WHAT TO WORK ON:
a – In the page about Ed Larson's book on liberty and slavery, which Larson history won the Pulitzer Prize?
b – Pick up the page about Ed Larson's book on liberty and slavery after its final sentence and write the next part.

QUOTED TEXT:
America’s Original Sin — Ed Larson On Liberty and Slavery in the Birth of a Nation

American Inheritance: Liberty and Slavery in the Birth of a Nation, 1765-1795 (book cover)

Shermer and Larson discuss:

  • Was America founded in 1619 or 1776?
  • What is/was an “American”?
  • Founding Fathers attitudes toward slavery: John/Abigail Adams, Samuel Adams, Thomas Jefferson, George Washington, James Madison, Alexander Hamilton, Benjamin Franklin, John Hancock, Patrick Henry, Thomas Paine
  • What was the justification of slavery?
  • constitutional convention and slavery compromises
  • U.S. Constitution and slavery
  • Thirteenth, Fourteenth, and Fifteenth Amendments
  • Atlantic slave trade
  • Fugitive Slave Act and Clause
  • Native Americans
  • monogenism vs. polygenism (did Blacks descend from Adam and Eve or as a separate species
  • slavery abolition
  • Quakers push for abolition
  • Three-fifths Compromise
  • The Dread Scott Decision and the Civil War
  • Abraham Lincoln and his rational argument for ending slavery
  • the future of race relations in America.

Edward J. Larson is the author of many acclaimed works in American history, including the Pulitzer Prize–winning history of the Scopes Trial, Summer for the Gods. He also authored Franklin and Washington: The Founding Partnership, The Return of George Washington 1783-1789, A Magnificent Catastrophe: The Tumultuous Election of 1800—America’s First Presidential Campaign, An Empire of Ice: Scott, Shackleton, and the Heroic Age of Antarctic Science, To the Edges of the Earth: 1909, the Race for the Three Poles, and the Climax of the Age of Exploration, and the textbook Evolution: The Remarkable History of a Scientific Theory. He is University Professor of History and Hugh and Hazel Darling Chair in Law at Pepperdine University, and lives with his family near Los Angeles.

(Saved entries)
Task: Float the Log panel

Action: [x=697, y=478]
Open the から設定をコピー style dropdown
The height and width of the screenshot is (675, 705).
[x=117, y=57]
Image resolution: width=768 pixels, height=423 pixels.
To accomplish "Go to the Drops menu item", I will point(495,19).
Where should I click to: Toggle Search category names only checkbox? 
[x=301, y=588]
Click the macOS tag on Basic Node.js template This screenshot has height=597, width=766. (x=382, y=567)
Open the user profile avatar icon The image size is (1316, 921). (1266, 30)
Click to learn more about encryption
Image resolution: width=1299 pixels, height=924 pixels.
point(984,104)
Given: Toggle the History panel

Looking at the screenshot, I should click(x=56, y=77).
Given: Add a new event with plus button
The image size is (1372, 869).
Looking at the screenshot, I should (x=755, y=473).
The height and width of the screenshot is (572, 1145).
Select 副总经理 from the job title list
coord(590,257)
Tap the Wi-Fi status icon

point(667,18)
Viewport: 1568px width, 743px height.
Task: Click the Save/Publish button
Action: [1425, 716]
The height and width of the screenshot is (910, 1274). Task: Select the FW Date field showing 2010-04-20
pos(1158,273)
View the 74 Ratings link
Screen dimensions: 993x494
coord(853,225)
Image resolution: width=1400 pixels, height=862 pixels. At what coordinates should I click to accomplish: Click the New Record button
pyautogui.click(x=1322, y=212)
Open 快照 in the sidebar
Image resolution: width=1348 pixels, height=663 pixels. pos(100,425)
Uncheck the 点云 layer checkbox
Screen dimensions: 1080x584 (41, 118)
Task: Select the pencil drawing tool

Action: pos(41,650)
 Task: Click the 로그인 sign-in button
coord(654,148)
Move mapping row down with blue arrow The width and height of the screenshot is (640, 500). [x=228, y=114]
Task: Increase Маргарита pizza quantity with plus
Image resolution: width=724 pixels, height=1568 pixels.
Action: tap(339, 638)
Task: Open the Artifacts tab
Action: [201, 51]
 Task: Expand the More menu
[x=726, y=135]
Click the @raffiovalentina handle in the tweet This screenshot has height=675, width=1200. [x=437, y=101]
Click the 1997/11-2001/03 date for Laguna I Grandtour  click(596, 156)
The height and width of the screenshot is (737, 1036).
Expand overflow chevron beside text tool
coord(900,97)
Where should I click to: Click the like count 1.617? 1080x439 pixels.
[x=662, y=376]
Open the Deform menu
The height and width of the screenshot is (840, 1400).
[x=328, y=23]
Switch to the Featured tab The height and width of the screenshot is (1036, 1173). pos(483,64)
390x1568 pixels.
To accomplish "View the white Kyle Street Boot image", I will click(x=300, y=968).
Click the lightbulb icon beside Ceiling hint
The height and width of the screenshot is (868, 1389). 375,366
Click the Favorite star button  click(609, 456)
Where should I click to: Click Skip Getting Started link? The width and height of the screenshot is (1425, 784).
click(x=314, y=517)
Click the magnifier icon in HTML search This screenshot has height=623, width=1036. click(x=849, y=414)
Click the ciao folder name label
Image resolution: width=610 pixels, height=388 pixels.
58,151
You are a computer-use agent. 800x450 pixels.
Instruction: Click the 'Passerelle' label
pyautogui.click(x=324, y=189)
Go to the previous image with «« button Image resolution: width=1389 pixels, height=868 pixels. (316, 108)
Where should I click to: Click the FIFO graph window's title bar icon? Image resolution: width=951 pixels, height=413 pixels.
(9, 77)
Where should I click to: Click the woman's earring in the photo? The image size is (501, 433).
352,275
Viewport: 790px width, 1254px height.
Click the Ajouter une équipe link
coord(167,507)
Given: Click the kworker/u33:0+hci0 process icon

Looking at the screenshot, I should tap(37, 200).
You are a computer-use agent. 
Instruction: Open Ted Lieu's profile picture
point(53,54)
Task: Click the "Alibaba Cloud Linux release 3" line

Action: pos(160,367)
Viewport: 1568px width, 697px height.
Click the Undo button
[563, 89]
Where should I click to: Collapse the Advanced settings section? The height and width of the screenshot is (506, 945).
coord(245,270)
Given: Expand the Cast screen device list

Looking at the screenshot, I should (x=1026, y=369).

EXPECTED OUTPUTS:
a – Summer for the Gods, his history of the Scopes Trial.

b –
About the Book

New attention from historians and journalists is raising pointed questions about the founding period: was the American revolution waged to preserve slavery, and was the Constitution a pact with slavery or a landmark in the antislavery movement? Leaders of the founding who called for American liberty are scrutinized for enslaving Black people themselves: George Washington consistently refused to recognize the freedom of those who escaped his Mount Vernon plantation. And we have long needed a history of the founding that fully includes Black Americans in the Revolutionary protests, the war, and the debates over slavery and freedom that followed.

We now have that history in Pulitzer Prize–winning historian Edward J. Larson’s insightful synthesis of the founding. With slavery thriving in Britain’s Caribbean empire and practiced in all of the American colonies, the independence movement’s calls for liberty proved narrow, though some Black observers and others made their full implications clear. In the war, both sides employed strategies to draw needed support from free and enslaved Blacks, whose responses varied by local conditions. By the time of the Constitutional Convention, a widening sectional divide shaped the fateful compromises over slavery that would prove disastrous in the coming decades. Larson’s narrative delivers poignant moments that deepen our understanding: we witness New York’s tumultuous welcome of Washington as liberator through the eyes of Daniel Payne, a Black man who had escaped enslavement at Mount Vernon two years before. Indeed, throughout Larson’s brilliant history it is the voices of Black Americans that prove the most convincing of all on the urgency of liberty.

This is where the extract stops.